Disclaimer: Obviously this is all a matter of opinion and everyone should feel free to criticize it both on the details and the general approach. I am opinionated here, but certainly not beyond persuasion.

PS: One final explicitly nonconstructive contribution: The natural term for a “Foreman Smart Proxy” installation on a separate host (as opposed to the “bundled” one on the main Foreman Server), is of course a “Foreman Smart Proxy Satellite installation”.
Since the term “Satellite” is not yet in use within Foreman, this will not be confusing at all!

The more I think about this, the more I lean towards avoiding introducing a new term and streamlining what we have in some reasonable way.

I highly appreciate your two cents in this particular RFC piggybank.

This is an important point, and one I have found hard to gather information on. Community participation in these RFCs helps a lot.

This would, and it can take time. But it’s do-able if beneficial in the long run.

I do think that at times the stigma of the word “proxy” gets developers hung up as the smart-proxy today is used for “smart” proxying in some cases and more of a service discovery tool in others.

Do I read this recommendation correctly that the concept should be Foreman Smart Proxy while the software should remain as smart-proxy?

I get a sense from discussions that at a minimum, we could make a change to drop the ‘foreman-proxy’ packaging and nomenclature to embrace smart-proxy. Allowing continued conversation about smart-proxy getting a rename or a conceptual term in addition. But this would at least eliminate the thin layer of unnecessary abstraction that is foreman-proxy vs smart-proxy.

I was mainly trying to take aim at the term “Foreman Proxy” (in high level English language usage) as being unhelpful/confusing/ambiguous. The reasons are that:

1. The term “Proxy” is so vague on its own. (It is used for all kinds of things within the context of foreman).
2. People are already used to thinking about “Smart Proxies” from the UI and the Foreman manual, so leaving out the “Smart” just begs the question if “Foreman Proxy” is the same thing, a related thing, or a completely different thing.

I am not entirely sure what consequences this has for the best possible packaging and software naming scheme because I am not sure whether I have fully understood the status quo here. You state at the top that “foreman-proxy” is the naming scheme used by “RPM and Debian packaging and deployment”. While “smart-proxy” is a specific software with plugins. Does that mean the “smart-proxy” software is being packaged in packages named “foreman-proxy”, or is it a different (overlapping?) set of software that is being packaged in these packages?

The Smart Proxy is a proxy for various features, such as DNS, DHCP and others. The smart part means it has some service discovery. All this makes them consumable for Foerman. I still think Smart Proxy is a correct name.
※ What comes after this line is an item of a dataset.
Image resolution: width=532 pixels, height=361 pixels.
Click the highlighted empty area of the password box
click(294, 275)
The problem is that Katello really breaks this. Pulp is not proxied but rather accessed directly. It does use the “smart” part which is service discovery. That’s why the name might feel bad.
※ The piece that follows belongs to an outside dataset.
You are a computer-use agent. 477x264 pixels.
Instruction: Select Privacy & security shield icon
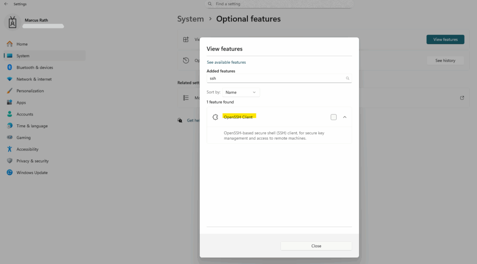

If you’ve never had to deal with the content aspect, it makes sense and is quite close to a reverse proxy.

So generally I see 2 solutions here. One is what’s presented and that’s to move to the Katello model of viewing things. The other is to move Katello closer to the Foreman model.

IMHO content is not special enough to deserve renaming everything.

I actually see providing the content instead of proxing as part of the “smart” word too

I don’t, just as I don’t see providing Puppet catalogs to Puppet clients part of the smart proxy. Talking DHCP to DHCP clients isn’t either nor is talking DNS. The goal is to provide a control plane over these services so they provide the correct responses to clients.

Ideally one wants terminology that works well on all levels, but I really don’t think users care about such distinctions very much. Putting on my user hat, it is called “Proxy” because it is sometimes on a separate host, and it is called “Smart” because people like calling stuff smart. It has a bunch of complicated stuff on it that I don’t particularly care about (so long as it works), and the only difference it makes if I am using Katello is that it has even more complicated stuff on it.